Marie: Displacement and its effects on identity are definitely a big part of my work. Thomas and I were approached in 2017 by the Czech Center New York to do an exhibition that focuses on the young generation that grew up after the fall of the Iron Curtain. We worked together with so many talented photographers and filmmakers from all over the former Eastern Bloc and Soviet Union, such as Slava Mogutin, Masha Demianova, Sasha Kurmaz, Gorsad, Daniel King, Martynka Wawrzyniak and George Nebieridze, to name a few. It was fascinating to see how these young people see their environment.
BB: Your curatorial text is quite critical. You write: “The West has grown fat, fat, fat and gluttonous. Post-WWII, it has devoured everything and spun a global web of consumer desire, shaping identity through materialism and media.”

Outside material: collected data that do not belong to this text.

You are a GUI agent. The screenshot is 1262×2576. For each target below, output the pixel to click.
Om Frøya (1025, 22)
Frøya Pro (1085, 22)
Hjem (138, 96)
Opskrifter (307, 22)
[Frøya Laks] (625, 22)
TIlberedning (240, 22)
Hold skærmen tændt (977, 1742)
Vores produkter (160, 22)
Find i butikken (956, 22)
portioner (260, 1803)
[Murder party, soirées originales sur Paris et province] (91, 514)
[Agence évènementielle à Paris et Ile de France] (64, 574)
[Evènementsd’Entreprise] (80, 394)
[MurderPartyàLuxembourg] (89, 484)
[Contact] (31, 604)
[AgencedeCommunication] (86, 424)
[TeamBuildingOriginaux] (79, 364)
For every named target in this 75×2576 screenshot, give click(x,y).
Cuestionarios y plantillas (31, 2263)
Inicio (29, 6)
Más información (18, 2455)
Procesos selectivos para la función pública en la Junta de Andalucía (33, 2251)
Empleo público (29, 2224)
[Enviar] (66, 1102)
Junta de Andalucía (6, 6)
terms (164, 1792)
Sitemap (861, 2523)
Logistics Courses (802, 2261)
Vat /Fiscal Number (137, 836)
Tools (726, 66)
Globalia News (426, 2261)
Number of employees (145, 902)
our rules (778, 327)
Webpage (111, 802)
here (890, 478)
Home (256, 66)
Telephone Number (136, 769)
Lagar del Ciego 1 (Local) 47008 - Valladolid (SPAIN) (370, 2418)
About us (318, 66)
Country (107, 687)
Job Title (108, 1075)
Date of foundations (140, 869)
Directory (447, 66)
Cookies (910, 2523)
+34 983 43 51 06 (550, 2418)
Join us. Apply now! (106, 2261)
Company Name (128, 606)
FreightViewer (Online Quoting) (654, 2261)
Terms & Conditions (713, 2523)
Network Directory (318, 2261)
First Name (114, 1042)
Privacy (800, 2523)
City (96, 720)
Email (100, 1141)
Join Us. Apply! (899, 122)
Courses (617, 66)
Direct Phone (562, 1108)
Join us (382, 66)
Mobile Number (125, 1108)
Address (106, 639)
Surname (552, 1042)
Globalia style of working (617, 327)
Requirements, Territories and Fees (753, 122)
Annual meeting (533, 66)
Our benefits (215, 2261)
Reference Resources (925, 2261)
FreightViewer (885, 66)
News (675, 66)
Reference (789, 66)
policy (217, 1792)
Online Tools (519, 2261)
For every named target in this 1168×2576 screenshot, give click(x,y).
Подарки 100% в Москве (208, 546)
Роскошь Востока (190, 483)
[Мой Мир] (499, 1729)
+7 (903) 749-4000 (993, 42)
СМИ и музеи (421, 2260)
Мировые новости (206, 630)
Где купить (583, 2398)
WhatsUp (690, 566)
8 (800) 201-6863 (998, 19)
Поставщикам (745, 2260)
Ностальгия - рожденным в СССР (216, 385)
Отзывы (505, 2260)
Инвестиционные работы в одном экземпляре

Thomas: The images have a special energy. Kids who grew up in Russia, Poland, or the Czech Republic soon after the Iron Curtain fell now define their identity against a consumer history, a consumer history they never had, but now do... Each presentation invited a different perspective on life influenced by totalitarian rule, or its absence.
BB: The exhibition also plays with the cliché of the ‘raw Slavic people’ from the East. Was that a conscious decision?
Thomas: There was never an invocation of any stereotype or cliché of 'raw Slavic people.' The title of the show was more fun than that, it was taken from an ODB (Ol' Dirty Bastard) song. The images are, however, raw and direct. Slava and Boris Mikhailov were the touchstones in terms of image-making for the curation of the show. And indeed, these two photographers seem to have considerable influence on the younger generation you see in this show, they are raw and playful at the same time. For me as a curator it is quite difficult: How do you name this place that is the Post-Eastern-Bloc and has now broken into lots of different countries and separated cultures? The Eastern Bloc was not only geographically isolated until the early 1990s but also culturally, politically, socially, on so many levels. The younger generation of photographers is playing with that narrative. Marie’s generation is probably the first generation to actually travel outside the Eastern Bloc. The “opening” is not even one generation old.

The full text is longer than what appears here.